#### [What is being asked]
Return each line in the data below that contains the string "Switch".

(A block of data)
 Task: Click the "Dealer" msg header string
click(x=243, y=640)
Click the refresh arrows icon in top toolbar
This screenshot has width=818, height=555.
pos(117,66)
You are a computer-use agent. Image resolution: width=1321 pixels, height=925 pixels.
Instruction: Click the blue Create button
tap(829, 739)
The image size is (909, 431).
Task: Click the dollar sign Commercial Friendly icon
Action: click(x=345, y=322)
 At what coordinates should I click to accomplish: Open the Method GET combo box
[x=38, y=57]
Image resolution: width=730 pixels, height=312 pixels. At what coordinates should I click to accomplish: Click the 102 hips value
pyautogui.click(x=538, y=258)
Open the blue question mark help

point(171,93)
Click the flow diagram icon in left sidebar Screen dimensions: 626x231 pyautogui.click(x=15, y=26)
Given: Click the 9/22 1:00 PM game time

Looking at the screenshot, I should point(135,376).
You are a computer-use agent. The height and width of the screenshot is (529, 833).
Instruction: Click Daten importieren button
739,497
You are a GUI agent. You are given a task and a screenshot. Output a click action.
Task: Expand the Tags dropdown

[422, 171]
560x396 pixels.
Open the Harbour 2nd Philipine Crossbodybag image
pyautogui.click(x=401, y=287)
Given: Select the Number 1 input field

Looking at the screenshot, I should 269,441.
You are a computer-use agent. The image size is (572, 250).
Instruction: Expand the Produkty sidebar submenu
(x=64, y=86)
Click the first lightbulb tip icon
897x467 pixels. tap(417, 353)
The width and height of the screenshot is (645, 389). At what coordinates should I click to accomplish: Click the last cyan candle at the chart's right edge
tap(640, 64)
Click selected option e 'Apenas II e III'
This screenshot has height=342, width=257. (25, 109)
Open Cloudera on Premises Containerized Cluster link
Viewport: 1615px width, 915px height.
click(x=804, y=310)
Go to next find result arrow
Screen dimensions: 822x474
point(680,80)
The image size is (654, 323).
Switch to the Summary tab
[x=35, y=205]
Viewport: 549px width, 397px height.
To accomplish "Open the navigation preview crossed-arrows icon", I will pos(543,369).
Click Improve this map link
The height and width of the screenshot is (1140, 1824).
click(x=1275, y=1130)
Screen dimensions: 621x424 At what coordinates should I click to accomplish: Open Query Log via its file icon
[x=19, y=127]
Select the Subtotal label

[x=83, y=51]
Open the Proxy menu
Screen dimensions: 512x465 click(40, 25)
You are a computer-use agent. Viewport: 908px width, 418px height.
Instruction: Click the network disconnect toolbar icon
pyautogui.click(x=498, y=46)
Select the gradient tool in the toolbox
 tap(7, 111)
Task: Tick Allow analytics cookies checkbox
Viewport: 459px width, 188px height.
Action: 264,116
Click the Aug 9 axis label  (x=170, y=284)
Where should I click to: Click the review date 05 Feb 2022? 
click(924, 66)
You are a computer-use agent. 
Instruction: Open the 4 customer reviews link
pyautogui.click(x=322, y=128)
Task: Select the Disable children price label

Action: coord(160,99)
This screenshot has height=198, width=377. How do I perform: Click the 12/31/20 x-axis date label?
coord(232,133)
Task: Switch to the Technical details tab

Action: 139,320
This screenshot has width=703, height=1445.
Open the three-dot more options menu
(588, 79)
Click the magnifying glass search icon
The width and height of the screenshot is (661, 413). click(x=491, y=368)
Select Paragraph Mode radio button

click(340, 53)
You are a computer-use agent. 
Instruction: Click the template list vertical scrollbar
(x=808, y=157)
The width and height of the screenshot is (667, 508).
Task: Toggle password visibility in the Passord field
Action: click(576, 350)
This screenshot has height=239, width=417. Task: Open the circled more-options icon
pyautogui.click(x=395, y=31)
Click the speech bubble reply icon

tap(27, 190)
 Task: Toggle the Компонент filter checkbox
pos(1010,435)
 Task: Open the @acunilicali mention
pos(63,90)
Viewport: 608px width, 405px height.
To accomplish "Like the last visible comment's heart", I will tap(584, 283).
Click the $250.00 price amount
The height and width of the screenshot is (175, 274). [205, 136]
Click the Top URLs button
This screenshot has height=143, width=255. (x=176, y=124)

#### [Result of this task]
Switch to the Summary tab
Task: Switch to the Technical details tab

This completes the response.